During the Vietnam War, almost all joint US-Vietnamese operations against the Vietcong were futile because the South Vietnamese government had so many Vietcong sympathizers in its ranks. Almost all such special ops were betrayed to the communists. Thus, in Afghanistan and in the Iraq War in 1992, most special ops of the United States and Nato were carried out without informing the locals.
Having said that, we must add that the two interrelated provisions in Resolution 1373 are paragraphs 2(c) (which calls on UN members to “deny safe haven to those who finance, plan, support, or commit terrorist acts, or provide safe havens”) and paragraph 2(e) (“Ensure that any person who participates in the financing, planning, preparation or perpetration of terrorist acts or in supporting terrorist acts is brought to justice and ensure that, in addition to any measures against them, such terrorist acts are established as serious criminal offenses in domestic laws and regulations and that the punishment duly reflects the seriousness of such terrorist acts”).
Under Resolution 1373, it is not only the MILF combatants but also the MILF officials who ordered the massacre that must be surrendered to the government so they can be brought to justice.
We cannot take this matter lightly. Violations of UN resolutions can result in sanctions against the Philippines. This matter can be triggered if terrorist acts are committed against any neighboring country, initiated by terrorists based in our country. The country victimized by terrorism can elevate the issue to the UN. Our fragile economy cannot withstand UN sanctions. Thus, our entire country can suffer for the infractions committed in Bangsamoro territory by MILF officials.
This is the opportunity for the MILF to show good faith: by surrendering to the government all those who participated in the SAF 44 massacre. The Philippines’ international obligations also bind the MILF. If the MILF fails to comply, it will run afoul of the other provision of paragraph 2(c) of Resolution 1373, which prohibits providing a safe haven for terrorists.
Thus, the BBL and its protocols, with the provision calling for “coordination” with the MILF before our armed forces can operate in Bangsamoro territory, will be difficult to retain.
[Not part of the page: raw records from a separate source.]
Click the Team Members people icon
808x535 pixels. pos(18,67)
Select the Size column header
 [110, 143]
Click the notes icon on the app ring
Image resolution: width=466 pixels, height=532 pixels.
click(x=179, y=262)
It will be near-impossible for us to comply with the UN resolutions on terrorism with this provision in the BBL. Our armed forces should be able to operate freely in any part of our territory as the situation demands so we can honor our commitments to the UN.
The third provision of Resolution 1373 that has a bearing on the current crisis is the preamble stating that it is “calling on states to work together urgently to prevent and suppress terrorist acts, including through increased cooperation and full implementation of the relevant international conventions relating to terrorism.” The war on terrorism is a cooperative endeavor of all UN member-nations. So under Resolution 1373, we can seek the assistance not only of the United States but also of any other UN member in our fight against terrorism.
The leftist members of Congress are asking for an investigation of US participation in the operation in Mamasapano. Such an inquiry will be a waste of time and resources. The most valuable commodity in the fight against terrorism is intelligence. Our intelligence service does not operate on a worldwide basis. Thus, we have to solicit the assistance of friendly governments to supply us with intelligence on terrorism. If we do not do this, we will be isolated from the international community in the global fight. In due time, the Philippines may become the safest haven for terrorists.
Hermenegildo C. Cruz was Philippine ambassador to the United Nations in 1984-1986.